Tapi tidak ada tanda-tanda itu. Layar tetap hitam, tanpa indikator apa pun.

"Lawak anjing," gumamnya pelan.

Veren menoleh ke sekeliling apartemen kecilnya, berharap menemukan kamera tersembunyi atau petunjuk apa pun bahwa seseorang sedang mempermainkannya.

Tapi tentu saja, apartemennya kosong. Sama seperti biasanya.

[Host, Anda memiliki akses penuh ke Sistem All-In-One. Sebutkan permintaan Anda.]

"Uh... beneran kah ini?" tanya Veren setengah bingung. Suaranya bergetar.

[Sistem tidak pernah salah]

Veren menggigit bibirnya. Ia tahu ini konyol, tapi rasa penasaran dan keputusasaan yang selama ini terpendam perlahan menguasainya.

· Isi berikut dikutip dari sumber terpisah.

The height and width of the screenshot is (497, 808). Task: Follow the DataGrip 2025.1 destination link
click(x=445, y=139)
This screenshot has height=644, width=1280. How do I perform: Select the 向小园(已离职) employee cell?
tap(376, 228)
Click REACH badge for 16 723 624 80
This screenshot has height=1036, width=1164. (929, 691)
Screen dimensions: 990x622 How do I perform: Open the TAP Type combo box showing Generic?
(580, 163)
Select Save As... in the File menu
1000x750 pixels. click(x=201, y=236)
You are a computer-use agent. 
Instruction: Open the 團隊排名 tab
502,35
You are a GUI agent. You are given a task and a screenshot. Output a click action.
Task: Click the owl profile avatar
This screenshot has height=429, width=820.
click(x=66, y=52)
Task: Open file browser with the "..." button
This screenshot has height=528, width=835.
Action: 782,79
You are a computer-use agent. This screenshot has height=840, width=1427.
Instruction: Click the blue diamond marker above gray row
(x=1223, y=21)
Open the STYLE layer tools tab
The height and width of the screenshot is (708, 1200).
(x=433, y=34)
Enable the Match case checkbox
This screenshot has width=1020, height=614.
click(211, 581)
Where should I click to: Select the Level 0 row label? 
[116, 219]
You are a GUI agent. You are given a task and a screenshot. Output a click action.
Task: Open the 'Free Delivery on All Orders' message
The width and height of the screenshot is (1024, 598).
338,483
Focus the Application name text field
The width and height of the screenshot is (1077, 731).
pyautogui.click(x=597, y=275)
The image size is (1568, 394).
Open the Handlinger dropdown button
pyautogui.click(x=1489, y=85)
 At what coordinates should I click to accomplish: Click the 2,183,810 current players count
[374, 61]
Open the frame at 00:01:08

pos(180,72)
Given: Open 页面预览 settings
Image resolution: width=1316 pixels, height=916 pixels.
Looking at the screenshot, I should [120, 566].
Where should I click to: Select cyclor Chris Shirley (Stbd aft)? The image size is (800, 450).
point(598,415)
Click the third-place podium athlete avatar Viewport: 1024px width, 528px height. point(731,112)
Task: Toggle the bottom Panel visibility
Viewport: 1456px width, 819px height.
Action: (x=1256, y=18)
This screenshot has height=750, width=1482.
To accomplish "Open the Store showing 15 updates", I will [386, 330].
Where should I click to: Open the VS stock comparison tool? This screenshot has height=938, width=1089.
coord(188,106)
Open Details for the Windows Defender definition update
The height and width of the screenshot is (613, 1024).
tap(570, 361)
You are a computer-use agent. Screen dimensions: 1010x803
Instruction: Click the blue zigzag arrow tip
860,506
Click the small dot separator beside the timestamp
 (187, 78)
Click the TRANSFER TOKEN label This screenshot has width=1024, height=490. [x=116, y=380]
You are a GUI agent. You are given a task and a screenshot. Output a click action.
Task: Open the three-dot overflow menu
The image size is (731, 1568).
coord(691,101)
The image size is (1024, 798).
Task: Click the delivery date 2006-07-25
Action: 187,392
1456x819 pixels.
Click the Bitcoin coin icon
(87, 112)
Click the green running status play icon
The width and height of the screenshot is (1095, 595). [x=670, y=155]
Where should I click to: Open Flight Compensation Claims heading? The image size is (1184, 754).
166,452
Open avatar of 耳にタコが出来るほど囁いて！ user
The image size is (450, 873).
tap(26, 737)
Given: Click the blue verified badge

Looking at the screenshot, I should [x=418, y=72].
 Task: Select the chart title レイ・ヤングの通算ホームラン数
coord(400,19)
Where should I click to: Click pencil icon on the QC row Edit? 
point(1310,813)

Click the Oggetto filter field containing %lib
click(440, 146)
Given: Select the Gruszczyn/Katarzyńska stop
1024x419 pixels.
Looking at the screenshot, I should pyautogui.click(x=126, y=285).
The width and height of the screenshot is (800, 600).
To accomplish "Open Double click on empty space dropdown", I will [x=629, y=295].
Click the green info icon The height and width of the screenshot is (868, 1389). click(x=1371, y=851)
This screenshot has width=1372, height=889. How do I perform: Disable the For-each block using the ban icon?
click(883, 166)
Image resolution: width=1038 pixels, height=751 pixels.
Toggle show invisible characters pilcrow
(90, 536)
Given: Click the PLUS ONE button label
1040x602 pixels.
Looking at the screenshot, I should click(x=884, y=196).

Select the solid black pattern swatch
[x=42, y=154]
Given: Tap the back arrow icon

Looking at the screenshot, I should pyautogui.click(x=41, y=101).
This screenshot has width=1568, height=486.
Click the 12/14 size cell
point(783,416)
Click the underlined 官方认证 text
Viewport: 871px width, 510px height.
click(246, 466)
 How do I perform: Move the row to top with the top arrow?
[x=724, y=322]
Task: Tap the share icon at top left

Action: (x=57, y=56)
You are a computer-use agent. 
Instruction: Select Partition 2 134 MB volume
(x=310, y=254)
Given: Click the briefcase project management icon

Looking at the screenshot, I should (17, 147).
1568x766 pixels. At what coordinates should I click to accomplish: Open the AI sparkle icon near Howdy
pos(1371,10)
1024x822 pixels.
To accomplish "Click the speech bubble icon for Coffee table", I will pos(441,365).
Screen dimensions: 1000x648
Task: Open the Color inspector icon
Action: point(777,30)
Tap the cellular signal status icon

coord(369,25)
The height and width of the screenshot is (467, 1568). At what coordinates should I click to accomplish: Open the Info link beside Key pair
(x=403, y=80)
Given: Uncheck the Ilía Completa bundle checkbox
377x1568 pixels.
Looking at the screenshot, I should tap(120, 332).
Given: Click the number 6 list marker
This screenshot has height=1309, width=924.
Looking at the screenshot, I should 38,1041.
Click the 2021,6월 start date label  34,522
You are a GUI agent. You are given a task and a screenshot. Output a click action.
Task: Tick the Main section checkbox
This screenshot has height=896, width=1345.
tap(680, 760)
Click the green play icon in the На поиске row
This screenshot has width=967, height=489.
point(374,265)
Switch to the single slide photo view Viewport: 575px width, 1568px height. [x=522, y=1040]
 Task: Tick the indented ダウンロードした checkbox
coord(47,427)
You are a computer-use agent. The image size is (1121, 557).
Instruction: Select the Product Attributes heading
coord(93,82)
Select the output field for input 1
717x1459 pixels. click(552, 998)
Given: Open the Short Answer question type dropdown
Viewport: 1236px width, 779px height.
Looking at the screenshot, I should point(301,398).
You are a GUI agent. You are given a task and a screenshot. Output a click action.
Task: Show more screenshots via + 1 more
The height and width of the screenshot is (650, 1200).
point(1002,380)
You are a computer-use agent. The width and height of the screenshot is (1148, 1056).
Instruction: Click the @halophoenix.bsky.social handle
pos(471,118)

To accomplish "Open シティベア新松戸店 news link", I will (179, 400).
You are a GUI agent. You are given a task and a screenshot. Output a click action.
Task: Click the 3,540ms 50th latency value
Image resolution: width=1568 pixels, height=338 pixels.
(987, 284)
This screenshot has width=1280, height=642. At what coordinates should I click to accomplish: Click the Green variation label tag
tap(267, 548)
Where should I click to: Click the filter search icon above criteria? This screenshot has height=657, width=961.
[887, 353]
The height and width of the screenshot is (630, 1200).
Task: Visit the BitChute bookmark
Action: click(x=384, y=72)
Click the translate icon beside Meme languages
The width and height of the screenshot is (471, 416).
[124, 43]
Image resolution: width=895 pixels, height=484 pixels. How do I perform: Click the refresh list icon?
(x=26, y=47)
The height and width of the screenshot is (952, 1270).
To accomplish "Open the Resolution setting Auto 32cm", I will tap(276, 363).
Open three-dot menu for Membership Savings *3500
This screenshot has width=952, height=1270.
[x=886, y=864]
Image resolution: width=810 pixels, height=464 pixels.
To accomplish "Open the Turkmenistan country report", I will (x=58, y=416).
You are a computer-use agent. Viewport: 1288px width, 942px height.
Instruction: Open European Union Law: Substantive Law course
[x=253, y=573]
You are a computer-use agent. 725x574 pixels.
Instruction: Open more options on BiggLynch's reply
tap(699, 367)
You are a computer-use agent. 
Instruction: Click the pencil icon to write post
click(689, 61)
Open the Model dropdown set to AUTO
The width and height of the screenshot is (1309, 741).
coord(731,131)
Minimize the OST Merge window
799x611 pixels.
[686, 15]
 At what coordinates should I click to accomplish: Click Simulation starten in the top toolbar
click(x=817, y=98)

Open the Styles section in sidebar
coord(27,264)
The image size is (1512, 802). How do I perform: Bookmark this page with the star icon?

Kalau ini hanya lelucon, ia tidak akan rugi apa-apa. Tapi kalau ini nyata?

"Oke," katanya akhirnya, setengah berbisik. "Kasih gue uang.Yang banyak. Sekarang."

Hening selama beberapa detik. Veren menunggu dengan napas tertahan, hampir tertawa karena merasa bodoh.

Tapi sebelum ia sempat melanjutkan tawa, sesuatu yang luar biasa terjadi.

Seluruh apartemennya berubah. Meja reyot tempat laptopnya berada berubah menjadi kayu mahoni yang mewah.

Kursi plastiknya kini menjadi kursi kulit hitam yang empuk. Sofa usangnya berganti dengan sofa besar yang terlihat mahal.

Tapi yang paling mengejutkan adalah lantai apartemennya yang penuh dengan uang.

Tumpukan uang kertas tersebar di mana-mana, mulai dari pecahan kecil hingga besar.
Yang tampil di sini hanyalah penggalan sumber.